WHAT YOU NEED TO DO: Could you update the records that begin at the line containing "How do I perform: Click" and stop after the line containing "Action: point(514,276)", replacing "red arrow" with "blue arrow" and keeping everything else unchanged? Leave the pictures out of your answer.
*** INFORMATION PROVIDED ***
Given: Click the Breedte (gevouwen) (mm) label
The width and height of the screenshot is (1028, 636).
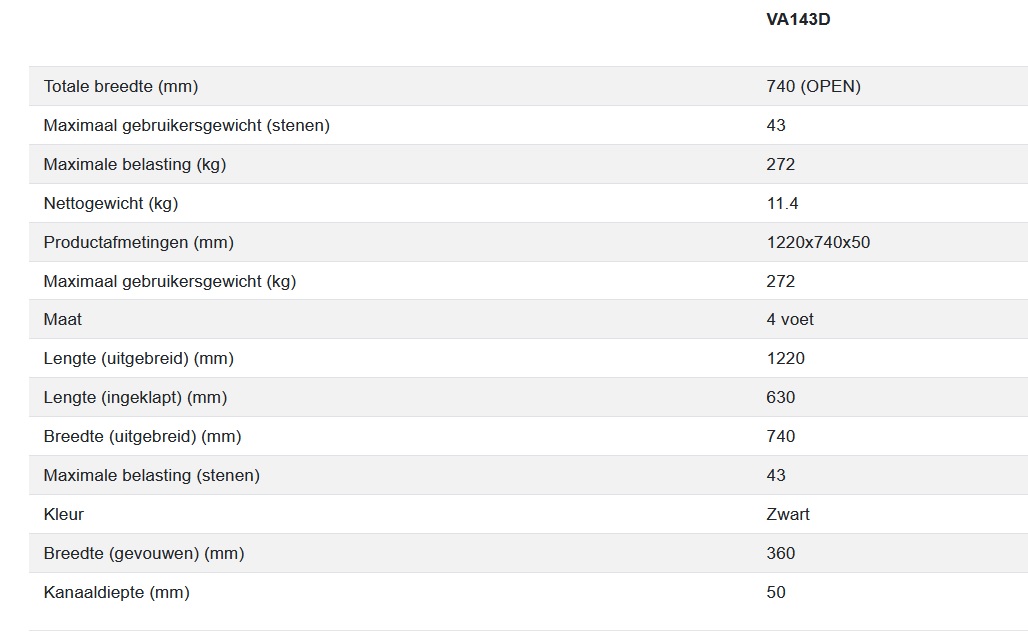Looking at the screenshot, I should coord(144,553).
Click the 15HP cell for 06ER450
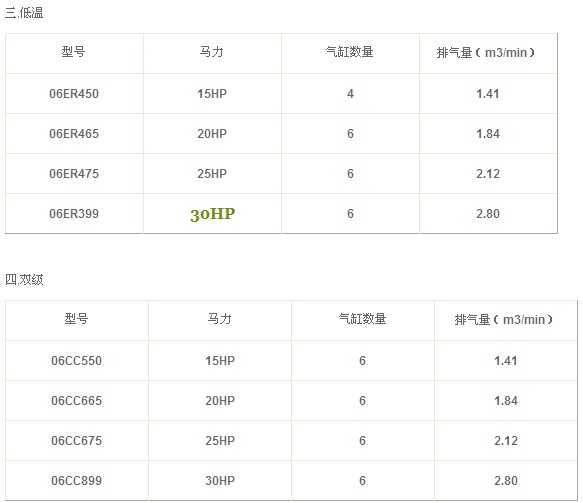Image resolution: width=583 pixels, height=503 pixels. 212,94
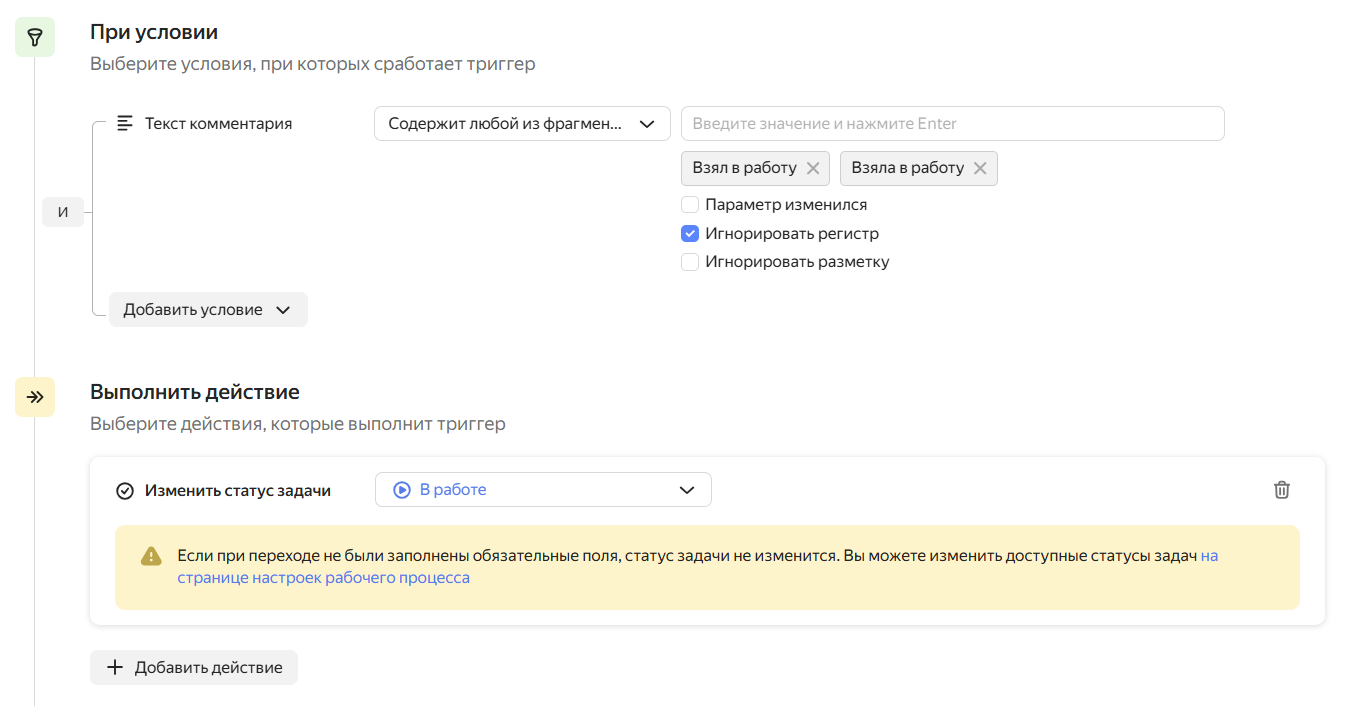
***
*** INFORMATION PROVIDED ***
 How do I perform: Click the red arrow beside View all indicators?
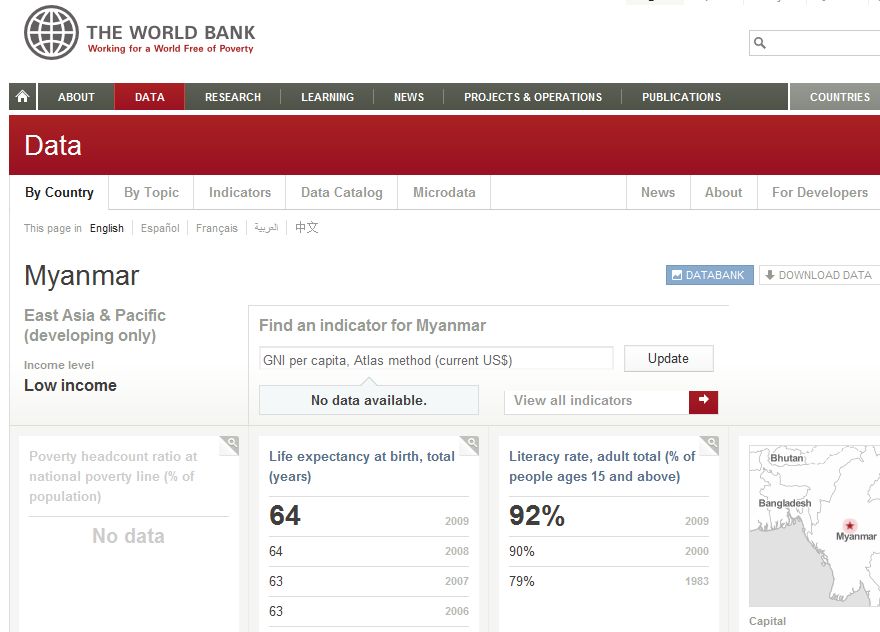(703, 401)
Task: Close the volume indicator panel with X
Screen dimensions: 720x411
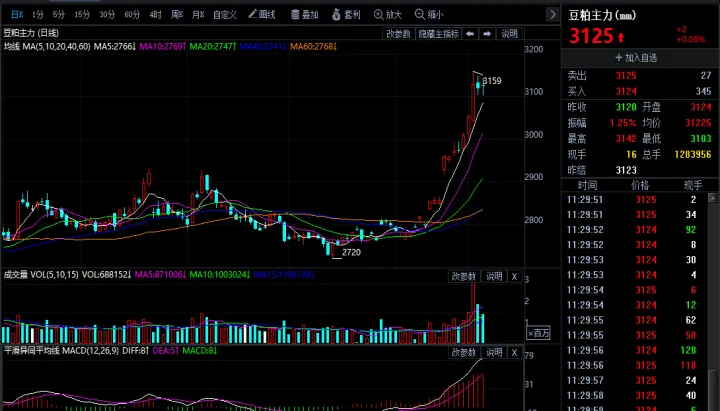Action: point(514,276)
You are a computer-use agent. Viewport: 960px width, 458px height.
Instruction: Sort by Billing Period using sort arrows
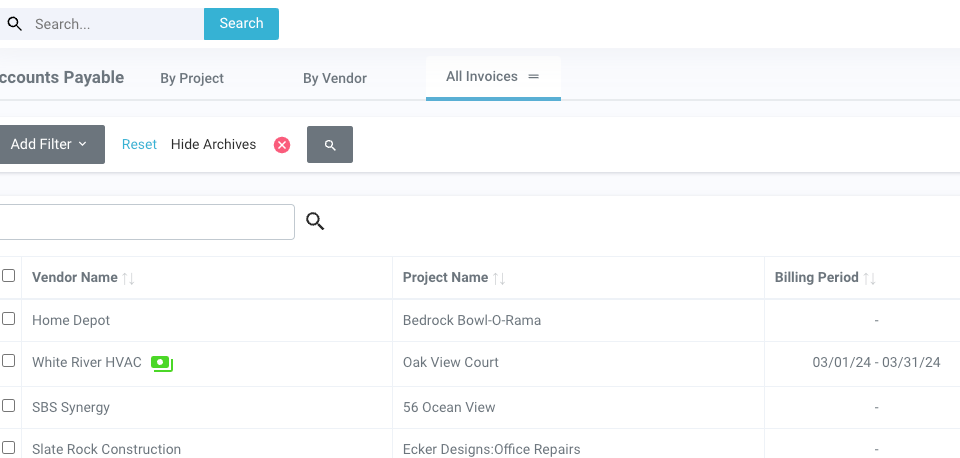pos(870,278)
***
FULL ANSWER:
 How do I perform: Click the blue arrow beside View all indicators?
(703, 401)
Task: Close the volume indicator panel with X
Screen dimensions: 720x411
Action: point(514,276)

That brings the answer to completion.